この、参道から南を見ると、緩やかな斜面が下っていって、海岸通りの向こうは太平洋。海が良く見える神社。前浜のメイン集落は、この前の道、つまり砂丘の尾根部分を東西にはしる道沿いに展開します。一番海抜が高い部分。その中でも、ここ、伊都多神社さんは、最も高いところに位置します。それでも12mばあですき、南国市の津波最悪想定16mよりは随分低い。つまり、それっぱあの規模の大津波がくると、前浜はすべて流されてしまうことになります。
今、この伊都多さんの広い境内に、津波避難タワーが建設されよりました。
さて。写真手前の両側に、何やら丸い石のオブジェ。その形状から見て、たぶん、恐らく、鳥居の脚の部分やったと思われます。その石に刻まれちゅう年号を、苔を削り取って読み取ってみました。天保十四年癸卯八月十六日と読めます。なるほど。1843年。幕末前夜。そろそろ幕末の激動の予兆が現れ始めちょった時代。

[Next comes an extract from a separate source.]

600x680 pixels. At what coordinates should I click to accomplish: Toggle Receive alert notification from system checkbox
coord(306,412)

伊都多神社さんで天保年間と言えば、庄屋同盟の発端となった事件が有名。
天保8年(1837年)の、伊都多さんの祭礼の際、祈禱所で座る席次を巡っての騒動。元々平等とされちょった、郷庄屋、浦庄屋、町役の三者。町役は、商人層。しかし、この時に、町役が、浦庄屋、郷庄屋の上座に座ろうとしたことから争いになり、村方庄屋が、藩に訴え出た、という事件。これがきっかけになって、天保庄屋同盟結成へと進んでいった、という、その有名な舞台がここ。

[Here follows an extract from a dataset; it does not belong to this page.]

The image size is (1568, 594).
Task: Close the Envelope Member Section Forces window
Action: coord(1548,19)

天保12年に結成されるに至った庄屋同盟は、役人や商人層に対して庄屋の地位向上を目指した秘密同盟ながですが、これが、幕末の土佐勤王党のルーツのひとつともわれる、重要なものでありました。
この鳥居の脚と思しき石がご寄進されたのは、事件の6年後、同盟結成の2年後。同じく天保12年には伊都多神社さんが火事で焼けた、という記録もありますきに、その再建に合わせて建てられた鳥居ながかも知れません。
こっから海に出た海岸通には、前浜砲台跡。この鳥居が建てられた丁度10年後、浦賀にペリーが来航していよいよ幕末激動が開始。この海岸にも、慌てて砲台が建設された訳です。
まだ建てられたばかりの鳥居も、その砲台と太平洋を眺めておったことでしょう。そしてその翌年には安政南海地震。その際の津波は、ここまでは襲いませんでした。宝永に比べたら規模が小さい安政津波。その津安政津波も見たであろう鳥居も今は無く、脚部分だけを残して静かにたたずみます。